### Complete the following
- 1) Give the part of the court case caption below starting with "Appeal from the" and going on through "CABRANES, Circuit Judges.", swapping "Southern District" for "Eastern District".
- 2) Please pick out every line of the records below that contains the word "link".

### Given passage

= = = = =

El RHAGI, Petitioner-Appellant, v. Christopher ARTUZ, Superintendent, Green Haven Correctional Facility, Respondent-Appellee.

No. 02-2015.United States Court of Appeals, Second Circuit.Argued: October 23, 2002.
Decided: October 25, 2002.

Appeal from the United States District Court for the Southern District of New York, Denny Chin, J.

Page 104

Theodore S. Green, Green Willstatter, White Plains, NY, for Petitioner-Appellant.

Marc Frazier Scholl, Assistant District Attorney (Morrie I. Kleinbart, Assistant District Attorney, on the brief) for Robert M. Morgenthau, District Attorney, District Attorney’s Office, New York County, New York, NY, for Respondent-Appellee.

Before: WINTER, McLAUGHLIN, and CABRANES, Circuit Judges.

= = = = =

### Material supplied
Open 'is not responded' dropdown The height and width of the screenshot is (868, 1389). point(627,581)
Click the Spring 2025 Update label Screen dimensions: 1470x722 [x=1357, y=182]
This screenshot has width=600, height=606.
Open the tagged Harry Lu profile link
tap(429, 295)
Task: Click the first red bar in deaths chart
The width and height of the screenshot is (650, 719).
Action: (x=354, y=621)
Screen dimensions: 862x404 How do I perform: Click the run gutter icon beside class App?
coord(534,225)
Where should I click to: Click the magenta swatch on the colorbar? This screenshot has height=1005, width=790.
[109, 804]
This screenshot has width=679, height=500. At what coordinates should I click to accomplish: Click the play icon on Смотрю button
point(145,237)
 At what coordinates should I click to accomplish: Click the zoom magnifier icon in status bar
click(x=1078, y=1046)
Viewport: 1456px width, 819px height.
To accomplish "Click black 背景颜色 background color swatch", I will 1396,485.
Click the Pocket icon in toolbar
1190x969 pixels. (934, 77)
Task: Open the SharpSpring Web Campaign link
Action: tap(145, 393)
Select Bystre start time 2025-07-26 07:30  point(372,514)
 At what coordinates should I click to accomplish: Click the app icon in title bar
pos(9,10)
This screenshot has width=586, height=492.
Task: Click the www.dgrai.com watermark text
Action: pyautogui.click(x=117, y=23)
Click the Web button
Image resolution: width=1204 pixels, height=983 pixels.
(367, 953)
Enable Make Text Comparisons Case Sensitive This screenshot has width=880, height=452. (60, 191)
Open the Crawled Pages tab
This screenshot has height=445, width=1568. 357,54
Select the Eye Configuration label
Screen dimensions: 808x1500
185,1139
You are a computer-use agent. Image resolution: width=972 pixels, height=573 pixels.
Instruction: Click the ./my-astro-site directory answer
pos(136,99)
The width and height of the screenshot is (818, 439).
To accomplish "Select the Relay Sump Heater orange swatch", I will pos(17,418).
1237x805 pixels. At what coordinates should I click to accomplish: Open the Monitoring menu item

= = = = =

### Solutions in order
- 1)
Appeal from the United States District Court for the Eastern District of New York, Denny Chin, J.

Page 104

Theodore S. Green, Green Willstatter, White Plains, NY, for Petitioner-Appellant.

Marc Frazier Scholl, Assistant District Attorney (Morrie I. Kleinbart, Assistant District Attorney, on the brief) for Robert M. Morgenthau, District Attorney, District Attorney’s Office, New York County, New York, NY, for Respondent-Appellee.

Before: WINTER, McLAUGHLIN, and CABRANES, Circuit Judges.

- 2)
Open the tagged Harry Lu profile link
Task: Open the SharpSpring Web Campaign link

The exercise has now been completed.